Nationalism was one of the values instilled in Akhtar from his early age. He recalled the tricolour being hoisted at their home. It was later folded and kept in the topmost section of a shelf with due respect.
“When today I see people walking away when
national anthem is played, it hurts me, ” he said.
Gender equality was another value that both of them grew up with as kids, but when reality hit them during teenage years, it astonished them, “Gender equality was an absolute given at my house. All the women --- Shaukat Kaifi (noted theatre and film actress and wife of poet Kaifi Azmi) and Sultana Jafri (wife of noted Urdu writer Ali Sardar Jafri) --- were working. When my mom wasn’t around my father combed my hair and sent us to school. I was 19 when I realised that what I take for granted as equality of gender was actually an exception rather than the rule and it came as a huge surprise to me.”
Akhtar too added, “My mother and aunts were all working women. The knowledge of inequality came late in my life. I was 18 or 19 years old when I came across an incident of domestic violence. I was blissfully unaware of it.”
The couple also spoke about the importance and strength of pluralism.
“We celebrated everything, Holi, Diwali, Eid. In the commune that we lived, beside us lived the family of Marathi actor and comedian Sudhir Joshi. His mother was conservative and orthodox and did not want us to touch her kitchen commodities.
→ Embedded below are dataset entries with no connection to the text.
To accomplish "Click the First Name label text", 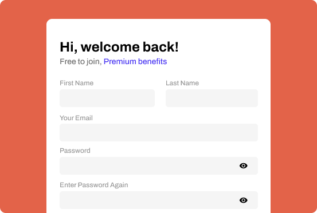I will (x=77, y=83).
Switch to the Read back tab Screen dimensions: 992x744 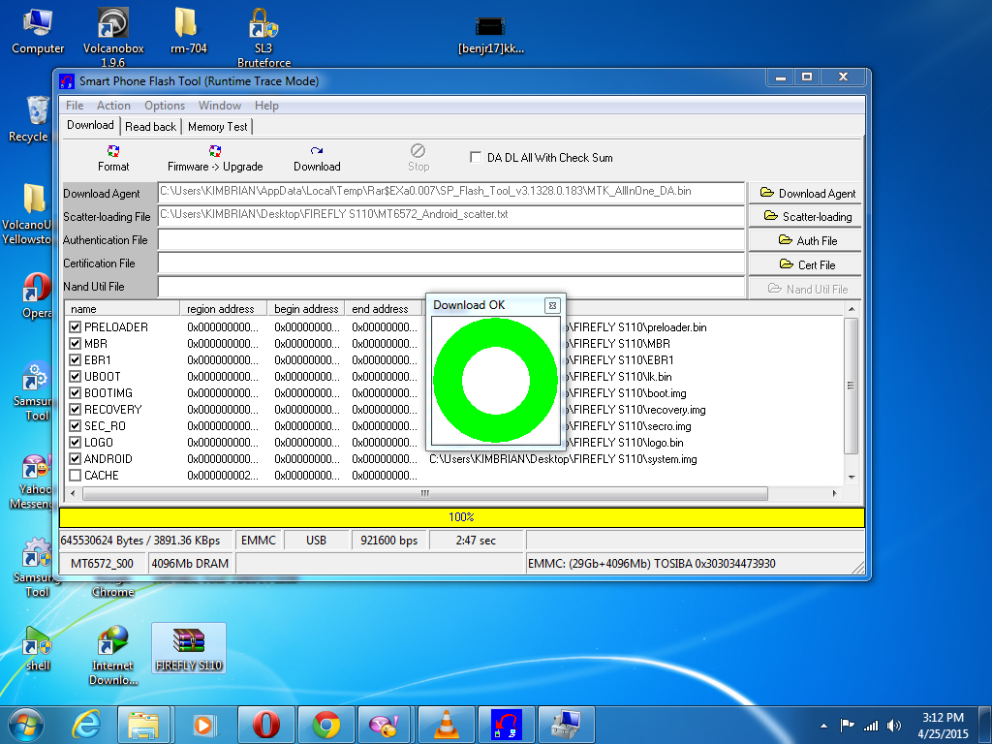tap(150, 127)
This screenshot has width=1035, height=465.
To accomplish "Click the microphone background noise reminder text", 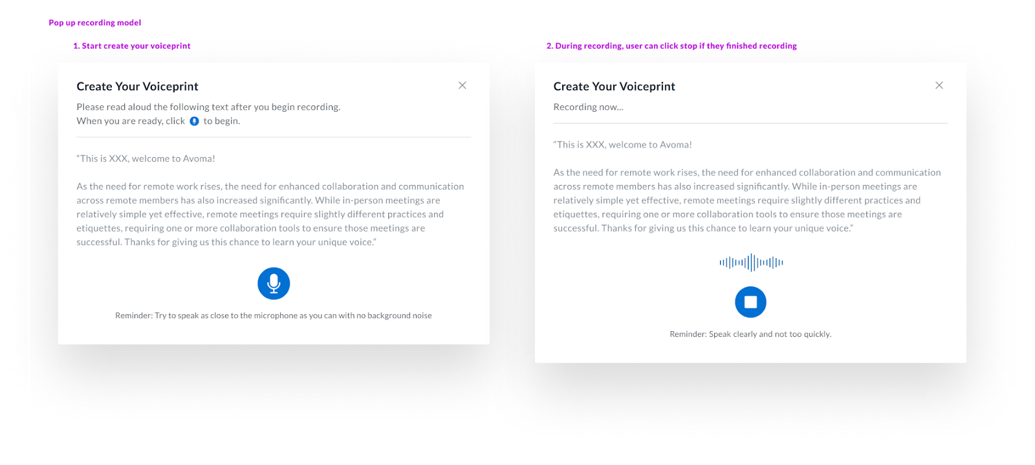I will pos(274,316).
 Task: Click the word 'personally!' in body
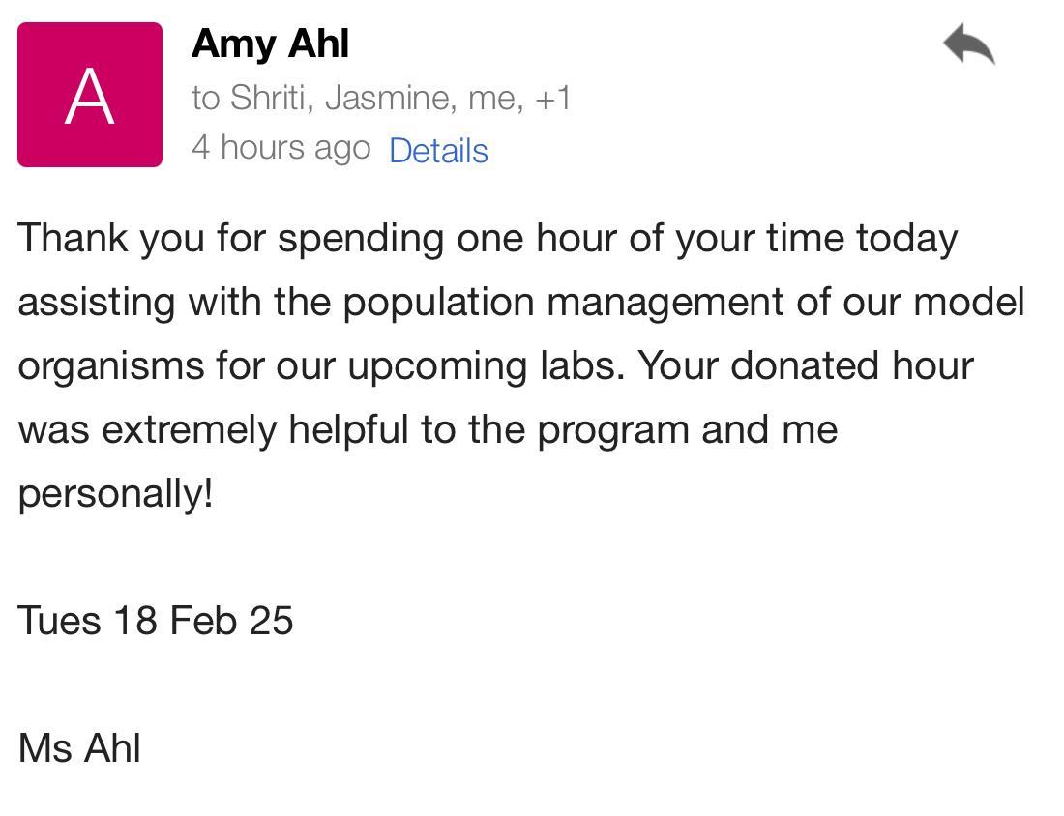click(115, 493)
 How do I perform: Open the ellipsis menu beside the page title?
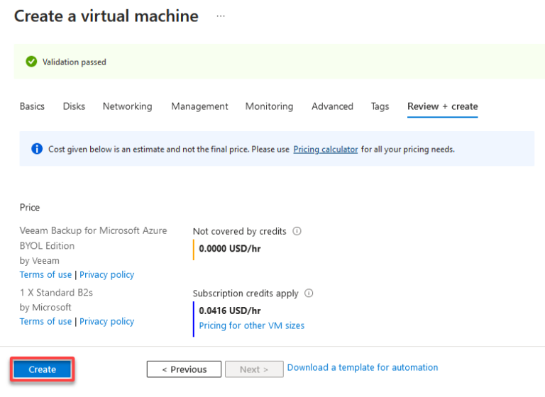coord(221,16)

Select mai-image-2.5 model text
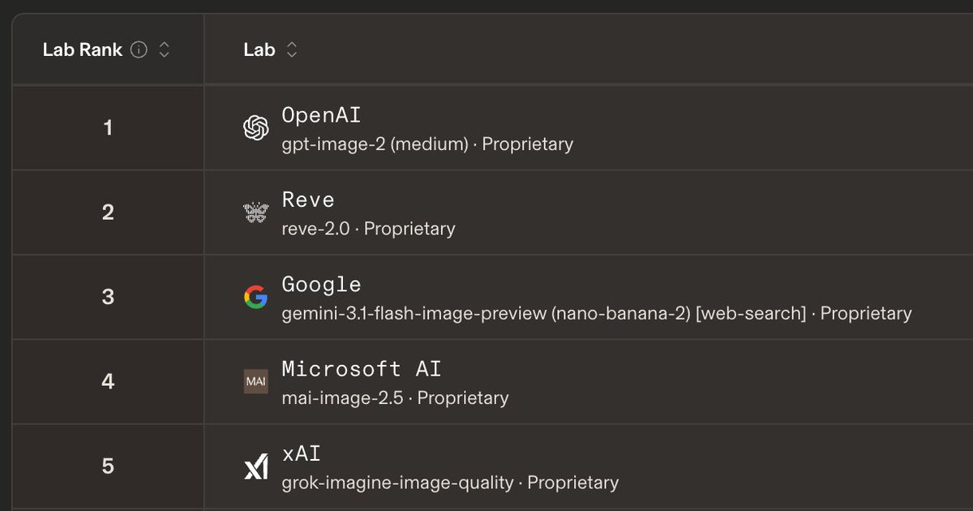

I would intentionally touch her things and she would get angry but the very next moment she would come and hug us. But today, something like that could spark a communal riot,” she said.
On a lighter note, Azmi said that though they shared a lot of similar things, they could never tolerate each other’s choice of movies and hence needed two TV sets at home. “That is the secret of a successful marriage: ‘Ek biwi aur do TV’,” Akhtar quipped.